ラグビーを知らない人にラグビーの魅力をわかりやすく説明するにはざっと以下のようなプロセスを踏む必要があります。 ①ラグビーについて調べる ②実際にラグビーの試合を観る ③ラグビーの魅力を実感する(理解する) ④ラグビーを知らない人の気持ちを察する ⑤その人たちが理解できるように、わかりやすい文章を作る ここで注目したいのが、①~⑤のうち実際に書く作業の割合です。そう、書く作業は⑤だけなのです。均等割すると全体の20%。つまり、全体の80%(①~④)は、書く前のアクションなのです。
「書けない」という悩む人は、その他の80%にかける時間が圧倒的に足りていない。何もない状態でPCに向かっても、書き始められるわけがないのだ。
文章作成は「日常」から始まっている
ネタを集めればいいんだな。それならPCの前に座ってから調べ始めればいいじゃないか。そう思った人はいないだろうか?

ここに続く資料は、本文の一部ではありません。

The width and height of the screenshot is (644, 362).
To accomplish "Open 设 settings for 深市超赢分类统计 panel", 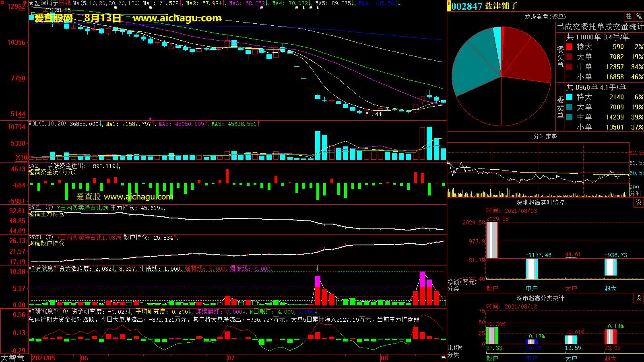I will 638,298.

この本は、その考えにはっきりNOを突きつける。普段からアンテナを張り、情報を能動的に取り入れる習慣をつけないと、ネタは集まってこないのだという。
お笑い芸人たちの軽妙なトークを聞きながら「よくもまあ、おもしろいエピソードが次から次へと出てくるものだ」と感心することがあります。 しかし、彼らは、たまたまおもしろいエピソードに遭遇しているわけではありません。日頃から「おもしろいエピソード」にアンテナを張っているおかげで、「おもしろいエピソード」(一般人が見逃しているネタ)に気づくことができるのです。

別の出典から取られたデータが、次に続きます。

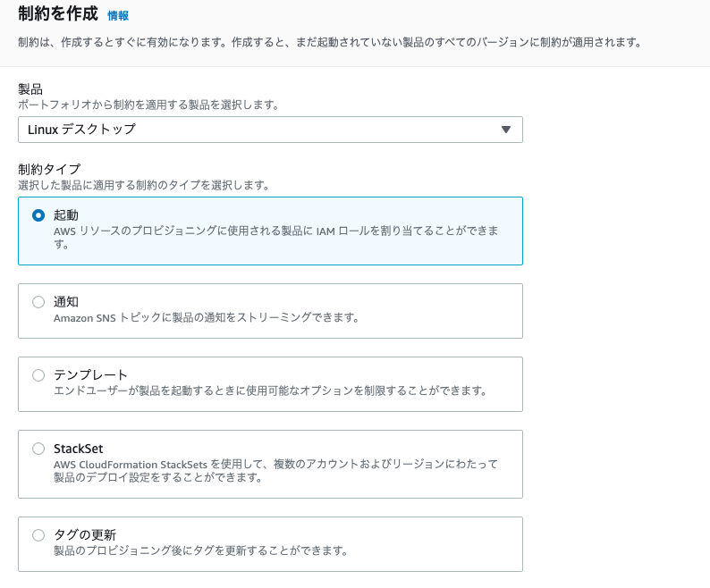Select the テンプレート radio button
Viewport: 710px width, 588px height.
tap(38, 375)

逆に、アンテナを張らなければ、身の回りに溢れる情報に気づくことができない。
これは「カラーバス」と呼ばれる方法にも通じる。カラーバスとは以前Study Hackerでも紹介したアイデア創出法。例えば、赤色を意識していると、赤いものが次々と目につくようになり、普段は気に留めていなくても、意外とたくさんの赤いものがあることに気付くだろう。このように、一つの物事に注目することで、今まで目に留まらなかったものや、考えつかなかった事実を発見できるというのがカラーBATHだ。
文章も、それと同じ。ネタが欲しければ、そのためのアンテナを張ればいいのだ。
*** この本では、文章作成のための「情報取集」に焦点があてられている。SNSの普及によって、私たちは「アウトプット偏重型」の人間になっているのかもしれない。しかし、アウトプットのためには、まずインプットが必要。そのことを肝に銘じる必要があることを教えてくれる一冊だ。
参考 山口拓朗著(2016),『何を書けばいいかわからない人のための「うまく」「はやく」書ける文章術』, 日本実業出版. StudyHacker|暗記効率をラクに高めるスーパーテクニック。「カラーBATH」と「マインドマップ」って?